Directions:
Every line of the records that holds the word "computer" should be copied.

Extracted material:
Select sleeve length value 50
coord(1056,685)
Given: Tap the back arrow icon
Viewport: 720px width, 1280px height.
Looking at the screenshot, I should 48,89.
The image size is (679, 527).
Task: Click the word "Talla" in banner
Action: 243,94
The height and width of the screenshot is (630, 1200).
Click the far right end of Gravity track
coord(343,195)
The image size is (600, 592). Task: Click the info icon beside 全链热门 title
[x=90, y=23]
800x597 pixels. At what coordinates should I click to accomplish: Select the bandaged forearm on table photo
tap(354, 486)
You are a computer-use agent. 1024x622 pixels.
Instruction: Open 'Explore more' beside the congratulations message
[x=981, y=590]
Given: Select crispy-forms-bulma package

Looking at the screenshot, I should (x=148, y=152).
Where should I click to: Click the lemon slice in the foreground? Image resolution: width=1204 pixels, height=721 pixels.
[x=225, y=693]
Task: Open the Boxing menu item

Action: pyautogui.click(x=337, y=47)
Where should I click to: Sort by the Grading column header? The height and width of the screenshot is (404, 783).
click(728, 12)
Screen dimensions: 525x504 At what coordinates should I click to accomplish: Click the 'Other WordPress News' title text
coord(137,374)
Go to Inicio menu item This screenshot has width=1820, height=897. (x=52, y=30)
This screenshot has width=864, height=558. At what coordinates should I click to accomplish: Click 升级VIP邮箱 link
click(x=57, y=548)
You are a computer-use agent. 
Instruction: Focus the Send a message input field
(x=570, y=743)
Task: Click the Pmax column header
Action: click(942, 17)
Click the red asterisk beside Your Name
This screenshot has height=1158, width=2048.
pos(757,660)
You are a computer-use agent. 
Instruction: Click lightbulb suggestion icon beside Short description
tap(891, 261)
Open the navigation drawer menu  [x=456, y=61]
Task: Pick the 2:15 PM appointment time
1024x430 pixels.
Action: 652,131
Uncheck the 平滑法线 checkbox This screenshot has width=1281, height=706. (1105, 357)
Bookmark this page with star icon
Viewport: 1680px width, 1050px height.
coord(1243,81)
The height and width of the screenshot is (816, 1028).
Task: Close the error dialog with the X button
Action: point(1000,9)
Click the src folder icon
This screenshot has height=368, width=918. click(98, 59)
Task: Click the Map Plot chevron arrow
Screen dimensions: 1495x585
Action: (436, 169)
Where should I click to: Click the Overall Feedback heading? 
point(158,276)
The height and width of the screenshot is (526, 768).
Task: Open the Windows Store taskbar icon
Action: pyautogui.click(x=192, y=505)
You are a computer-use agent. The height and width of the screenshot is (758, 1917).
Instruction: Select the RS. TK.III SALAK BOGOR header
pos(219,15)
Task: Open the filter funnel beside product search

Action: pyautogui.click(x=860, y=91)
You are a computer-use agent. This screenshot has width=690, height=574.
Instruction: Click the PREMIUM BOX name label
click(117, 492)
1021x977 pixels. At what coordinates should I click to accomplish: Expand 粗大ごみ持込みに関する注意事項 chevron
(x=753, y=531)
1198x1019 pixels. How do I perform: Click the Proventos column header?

Output:
You are a computer-use agent. 1024x622 pixels.
You are a computer-use agent. 
You are a computer-use agent. 
You are a computer-use agent. The height and width of the screenshot is (758, 1917).
You are a computer-use agent. This screenshot has width=690, height=574.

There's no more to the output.